Dados de satélite mostram que as alterações nos padrões de precipitação afetam as culturas e as florestas

Um novo estudo conduzido pela NASA descobriu que a forma como a chuva cai num determinado ano é quase tão importante para a vegetação do mundo como a quantidade.

Os dias de chuva na Terra estão a mudar e a vida vegetal está a reagir. Esta visualização mostra a precipitação média para todo o planeta com base em mais de 20 anos de dados, de 2000 a 2023. As cores mais frias indicam áreas que recebem menos chuva. As cores mais quentes recebem mais chuva. Crédito: Estúdio de Visualização Científica da NASA
Os dias de chuva na Terra estão a mudar e a vida vegetal está a reagir. Esta visualização mostra a precipitação média para todo o planeta com base em mais de 20 anos de dados, de 2000 a 2023. As cores mais frias indicam áreas que recebem menos chuva. As cores mais quentes recebem mais chuva. Crédito: NASA Scientific Visualization Studio

Num estudo publicado na revista Nature, os investigadores mostraram que, mesmo em anos com totais de precipitação semelhantes, as plantas se comportavam de forma diferente quando a água caía em quantidades menores e em quantidades maiores. Em anos com precipitação menos frequente mas mais concentrada, as plantas em ambientes mais secos, como o sudoeste americano, tinham mais probabilidades de prosperar. Em ecossistemas húmidos, como a floresta tropical da América Central, a vegetação tinha tendência a sofrer piores resultados, possivelmente porque não conseguia tolerar os períodos de seca mais longos.
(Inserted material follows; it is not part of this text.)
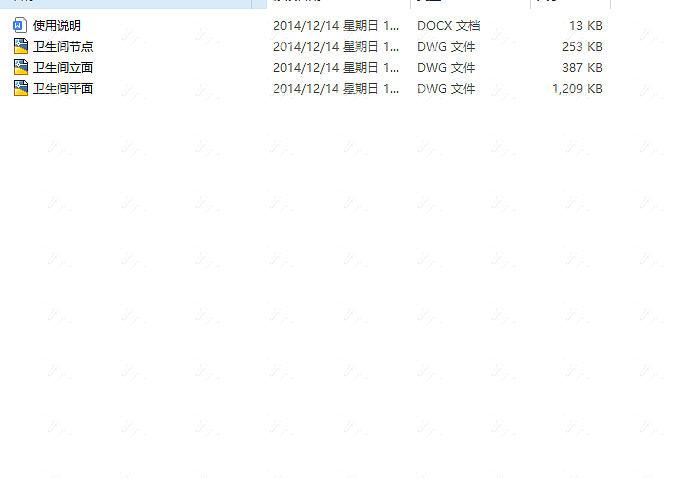Click the modified date of 使用说明

[x=336, y=26]
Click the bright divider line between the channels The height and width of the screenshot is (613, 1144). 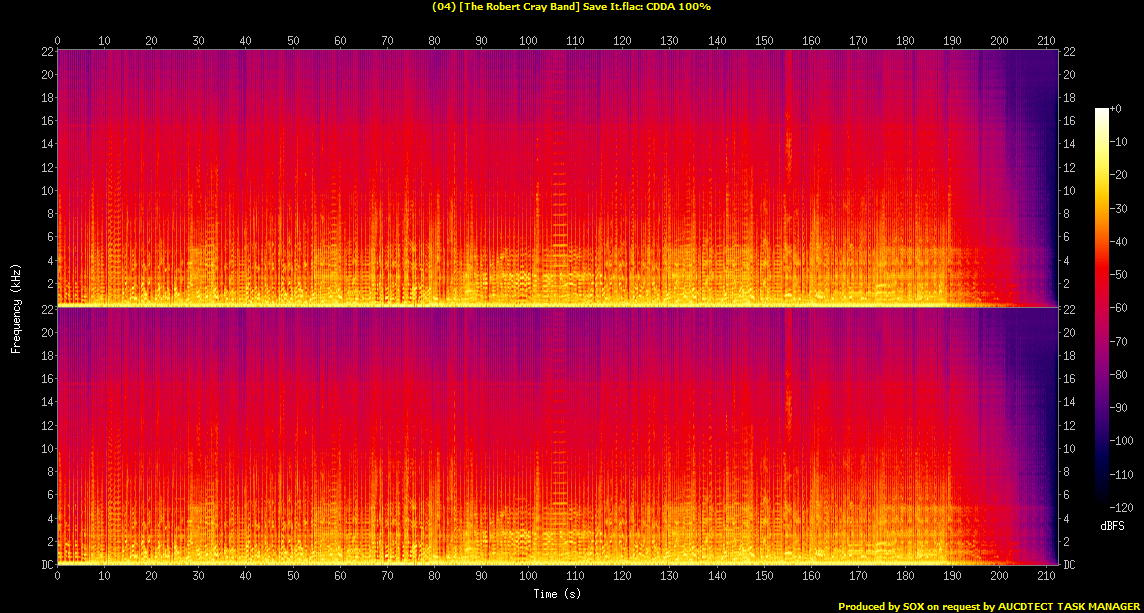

Alterações na variabilidade da precipitação anual e impactos

Os cientistas já tinham calculado que quase metade da vegetação do mundo depende principalmente da quantidade de chuva que cai num ano. O papel da variabilidade diária é menos conhecido, disse o autor principal Andrew Feldman, um hidrólogo e cientista de ecossistemas do Centro de Voo Espacial Goddard da NASA em Greenbelt, Maryland. A alteração dos padrões de precipitação está a produzir tempestades mais fortes, com períodos de seca mais longos entre elas, em comparação com o que acontecia há um século.
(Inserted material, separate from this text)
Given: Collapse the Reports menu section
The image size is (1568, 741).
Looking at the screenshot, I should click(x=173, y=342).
“Pode pensar da seguinte forma: Se tem uma planta de casa, o que acontece se lhe der um jarro cheio de água ao domingo em vez de um terço de um jarro à segunda, quarta e sexta-feira?” disse Feldman. Aplique essa medida ao tamanho do cinturão do milho dos EUA ou a uma floresta tropical e a resposta poderá ter implicações no rendimento das colheitas e, em última análise, na quantidade de dióxido de carbono que as plantas retiram da atmosfera.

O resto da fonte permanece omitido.